The hardest thing about saving isn’t the actual saving. If we all agreed to do it together, we’d be loaded. The awful part is having people who aren’t ready to do it themselves fight you every step of the way.
When you tell your friends that you’re going to stop spending, what you’re really saying is, ‘I can’t be your wing person when you want to go out.’ It’s probably going to put pressure on your friendships. When one person in a friendship stops spending so much, the other person might feel vulnerable because it shines a spotlight on their own spending habits. My friends kept asking me to come out for a while. But eventually the text messages stopped.
It’s sh*t. It hurts, and it takes a lot of strength to realise that if people don’t support your goals, they’re fairweather friends. If they’re not there when you start saving, they’re absolutely not going to be there when your kid’s teething, your partner’s driving you up the wall or your mum’s seriously ill. Good thing you worked it out now.

▸ **ROWS**:

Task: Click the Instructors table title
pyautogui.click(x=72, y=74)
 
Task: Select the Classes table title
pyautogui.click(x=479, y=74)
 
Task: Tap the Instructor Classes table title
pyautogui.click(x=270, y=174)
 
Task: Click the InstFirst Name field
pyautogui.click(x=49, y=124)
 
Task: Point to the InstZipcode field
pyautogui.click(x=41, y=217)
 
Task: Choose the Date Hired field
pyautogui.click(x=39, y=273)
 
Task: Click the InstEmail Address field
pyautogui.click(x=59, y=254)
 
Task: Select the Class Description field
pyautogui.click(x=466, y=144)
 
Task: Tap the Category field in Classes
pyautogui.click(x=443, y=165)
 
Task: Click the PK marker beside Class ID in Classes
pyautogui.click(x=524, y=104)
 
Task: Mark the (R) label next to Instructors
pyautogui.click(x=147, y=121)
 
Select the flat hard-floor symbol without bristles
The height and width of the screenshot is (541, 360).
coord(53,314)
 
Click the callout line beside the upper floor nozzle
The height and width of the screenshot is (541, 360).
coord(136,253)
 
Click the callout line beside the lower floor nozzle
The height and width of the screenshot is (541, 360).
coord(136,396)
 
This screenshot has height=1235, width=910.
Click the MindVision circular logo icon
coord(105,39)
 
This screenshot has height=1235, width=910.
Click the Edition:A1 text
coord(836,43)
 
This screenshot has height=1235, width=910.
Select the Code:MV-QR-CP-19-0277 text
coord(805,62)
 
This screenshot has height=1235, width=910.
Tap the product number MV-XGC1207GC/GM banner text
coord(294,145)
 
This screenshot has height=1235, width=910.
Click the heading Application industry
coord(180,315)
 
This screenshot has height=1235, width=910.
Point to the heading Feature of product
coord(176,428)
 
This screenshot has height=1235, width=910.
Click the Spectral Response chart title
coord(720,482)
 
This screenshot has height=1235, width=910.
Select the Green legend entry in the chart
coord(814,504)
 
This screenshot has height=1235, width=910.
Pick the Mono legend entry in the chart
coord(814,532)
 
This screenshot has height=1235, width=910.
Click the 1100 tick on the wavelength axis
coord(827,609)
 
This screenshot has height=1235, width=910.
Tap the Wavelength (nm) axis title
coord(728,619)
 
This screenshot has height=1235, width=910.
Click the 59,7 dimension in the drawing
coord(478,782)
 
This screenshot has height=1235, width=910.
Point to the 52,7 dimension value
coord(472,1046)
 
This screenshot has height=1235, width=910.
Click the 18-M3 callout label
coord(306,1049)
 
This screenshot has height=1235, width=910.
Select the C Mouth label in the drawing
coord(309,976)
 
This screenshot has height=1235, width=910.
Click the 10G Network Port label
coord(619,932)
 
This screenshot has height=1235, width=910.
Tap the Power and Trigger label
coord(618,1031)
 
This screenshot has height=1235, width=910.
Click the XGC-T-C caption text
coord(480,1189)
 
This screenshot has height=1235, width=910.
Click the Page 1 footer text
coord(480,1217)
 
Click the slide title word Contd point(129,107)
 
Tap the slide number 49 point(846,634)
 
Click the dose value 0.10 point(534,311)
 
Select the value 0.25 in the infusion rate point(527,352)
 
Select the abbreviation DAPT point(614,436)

▸ **REQUIRED WORK**:
#1 Quote the passage above about saving money, copying everything from "When you tell" down to "it out now.".
#2 Pick up the passage about saving money and its strain on friendships where it stops, and extend it.

▸ **RESULTS IN ORDER**:
#1
When you tell your friends that you’re going to stop spending, what you’re really saying is, ‘I can’t be your wing person when you want to go out.’ It’s probably going to put pressure on your friendships. When one person in a friendship stops spending so much, the other person might feel vulnerable because it shines a spotlight on their own spending habits. My friends kept asking me to come out for a while. But eventually the text messages stopped.
It’s sh*t. It hurts, and it takes a lot of strength to realise that if people don’t support your goals, they’re fairweather friends. If they’re not there when you start saving, they’re absolutely not going to be there when your kid’s teething, your partner’s driving you up the wall or your mum’s seriously ill. Good thing you worked it out now.

#2
I know I could have gone out and said no to the drinks, but I wasn’t moving in circles where moderation happened. Ever. Being the sober one is no fun when everyone’s spinning around the dance floor and going back to a friend’s house to drink more until dawn.
Instead, I got strong. I had a goal I was working towards. That’s not to say I never went out. I’d have a drink or two on occasions when I could trust myself to walk away, and I still went to weddings, thirtieths and other organised events. But I wasn’t mindlessly dropping hundreds in a single night anymore. There are only so many times you can haul yourself to a cafe after an allnighter and spend another $50 on a mimosa brunch before you say to yourself, ‘Alright, mate, enough.’
So how did my savings plan break down?
I had set myself one year to power-save, so I hustled for maximum income. While the exact amount changed from month to month depending on how much I made freelancing, in an average month I made a total of $4700 after tax.
If you’re looking at this number thinking, that’s a lot, you’re right. But no matter how much you make, the principles of saving as much as you can from what you earn remain the same. Work out what you can feasibly save on your income. Be ruthless. Take out all the frivolous spending. Had I been earning less, I would have needed to reduce my spending further. You don’t need a takeaway coffee every day, and you don’t need to book an Uber when public transport is an option. Maybe you can walk or ride to work. You don’t even need a Netflix account.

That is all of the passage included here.